Le mouvement n’est plus un petit groupe d’expérimentateurs, mais il est devenu un grand mouvement pédagogique. Un véritable mouvement et non pas un petit groupe mené par une personnalité ou un dirigeant, ce sont tous ses militants éducateurs qui prennent en main le changement de l’école et de sa pédagogie. C’est aussi une possibilité pour le mouvement d’entrer en contact avec de nombreux instituteurs.
« Il faut que cette collaboration permanente se généralise. Dans tous les départements, nos adhérents, qui sont en général les éducateurs les plus actifs pédagogiquement, doivent entrer dans les Commissions pédagogiques du Syndicat, en prendre même la responsabilité totale si possible, rédiger la partie pédagogique du bulletin, prendre l’initiative des manifestations pédagogiques. Par leur action sincère et totale au sein des syndicats, ils assureront indirectement mais de la façon la plus efficace et la plus souhaitable cette collaboration que nous avons reconnue indispensable. » (Mai 1937)
– Le mouvement Freinet souhaite que le gouvernement entreprenne rapidement des réformes scolaires et que le mouvement y prenne part activement. Il propose dix suggestions. Des techniques nouvelles, des outils nouveaux doivent entrer dans les classes et les mouvements pédagogiques en sont créateurs. Ils doivent également pénétrer la nouvelle formation.
« Il ne s’agit pas de renverser révolutionnairement un ordre scolaire que nous estimons désuet, mais de faire comprendre pourquoi il est désuet et de préparer les voies d’adaptation et de rénovation, dans le cadre normal de nos lois, de nos institutions, avec le personnel actuellement en exercice et dont nul ne peut nier le dévouement.
Que tous nos camarades fassent connaître autour d’eux, qu’ils portent au sein de leurs organisations ce projet de Plan d’Études Français. Nous ne prétendons pas qu’on l’admette tel quel.
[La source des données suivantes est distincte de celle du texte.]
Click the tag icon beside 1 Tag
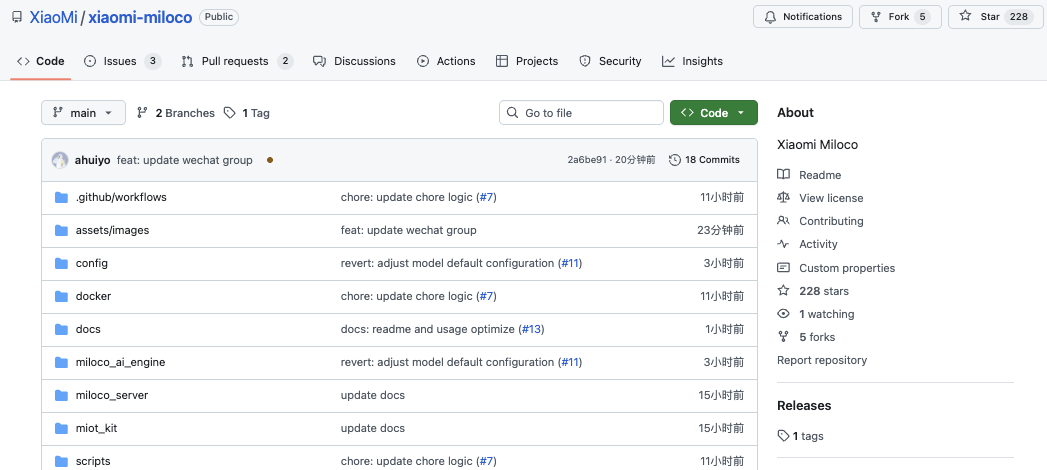The image size is (1047, 470). point(230,113)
Mais nous avons suffisamment d’expérience au sein de notre Groupe de l’Imprimerie à l’École pour affirmer que ce sont des bases sages, modérées, possibles pour l’action de rénovation dont le peuple entier sent aujourd’hui la nécessité.
» (Juin 1937)
– Le Certificat d’études primaires (CEP) « Le bachot des gueux »
Un rapport sera envoyé aux auteurs de la réforme. Un contrôle des connaissances avec l’aptitude à les utiliser pour tous les enfants et un examen des aptitudes à poursuivre au second degré. Des classes d’orientation permettraient de préparer cet examen. On trouve dans ce rapport des propositions de modalités de l’examen, la réécriture de l’arrêté, le contenu des épreuves, l’organisation pratique… Le tout pensé en lien direct avec la réforme des programmes qui est en projet également.
« La réforme du Certificat d’Études Primaires, depuis longtemps souhaitée par l’ensemble des Éducateurs, devient d’une impérieuse nécessité – conséquence de la Réforme de l’Enseignement annoncée par le projet de loi Jean Zay.
Si ce projet Zay n’était, semble-t-il, un premier schème général de la réforme, on pourrait s’étonner que la modification du C.E.P., n’y soit déjà annoncée. L’exposé des motifs du projet stipule pourtant : “Nous proposons de rendre obligatoire la possession du C.E.P. et d’exiger ainsi, de la part des futurs élèves de nos lycées, collèges, Écoles primaires supérieures et techniques un minimum de connaissances et d’aptitudes.”
Les termes “connaissances” et “aptitudes” semblent indiquer qu’on se propose de demander au C.E.P. d’être à la fois la sanction d’études terminées et un moyen de déceler les aptitudes à profiter des études à venir. D’où une question préalable de première importance ! Le nouveau Certificat d’Études, doit-il – ou peut-il – être à la fois un examen de contrôle des connaissances et un examen d’aptitudes ?
» (Juillet 1937)
– La réduction des horaires dans les écoles primaires
Une école plus performante sans toucher aux visées d’éducation et à la vie des enfants est possible.
Une nouvelle organisation du temps : 30 heures d’éducation, dont vingt-quatre d’enseignement proprement dit, trois heures d’éducation physique et trois heures de loisirs dirigés avec les classes promenades. Ainsi, l’apport de la vie et du milieu environnant entrent à l’école et les techniques du mouvement Freinet en seront les outils essentiels. Le mouvement doit participer pleinement à ces expérimentations et les faire connaître.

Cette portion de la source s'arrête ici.